Back in the mid-90s, there was a decent used book store on Whyte Avenue in Edmonton.  Alhambra Books had a fairly good selection of Christian books.  One time I was browsing there on my way home from university and another customer struck up a conversation with me.  We were both browsing through the Christian books and he caught on that I was of the more confessional ilk.  He said, “If you like good, solid biblical theology, you need to check out Francis Pieper.”  I’ve never forgotten that comment.

Flash forward nearly twenty years later and I was at Baker Book House in Grand Rapids on Saturday.  For those who’ve never been, this is one of the biggest Christian book stores in the world.  They have an enormous selection of used books.  There I found volume 1 of Pieper’s Christian Dogmatics for $10.  Nice deal.  I’ve been flipping through it — it does look rather enticing.  A prominent Missouri Synod Lutheran, Pieper has been called “the twentieth-century Luther.”   The only thing that bugs me about what I’ve seen so far is that Pieper blames a lot of the problems of modern theology on the Reformed.

Another book that I picked up was R. B. Kuiper‘s As To Being Reformed.  Kuiper (no relation to Abraham Kuyper) wrote this book in 1926 as an appeal to the Christian Reformed Church and the Reformed Church in America regarding some trends that concerned him.  He wrote it after spending a short period as a RCA minister in Kalamazoo.  I hope to share some of Kuiper’s concerns in the days ahead.  In the late 1950s, he wrote a follow-up volume which was entitled, To Be or Not to Be Reformed.  I wonder what Kuiper would say today at the sight of what has become of the CRC.  My guess is he would say nothing, but everyone else around him would be saying, “Come on, R. B., come back to consciousness!”

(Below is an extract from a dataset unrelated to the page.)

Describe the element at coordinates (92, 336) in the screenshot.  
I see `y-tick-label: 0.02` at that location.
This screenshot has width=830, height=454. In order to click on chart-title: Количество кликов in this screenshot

One response to “New Acquisitions”

  1. Tom Skerritt says:

    I find that Lutherans often blame the Reformed for their the issues of the day in contemporary theology. Right now I’m reading Herman Sasse’s “Here we Stand.” He basically states that Barthianism is where Reformed theology naturally leads. Them’s fightin’ words. I find the Lutherans tend to talk about us like we do the evangelicals.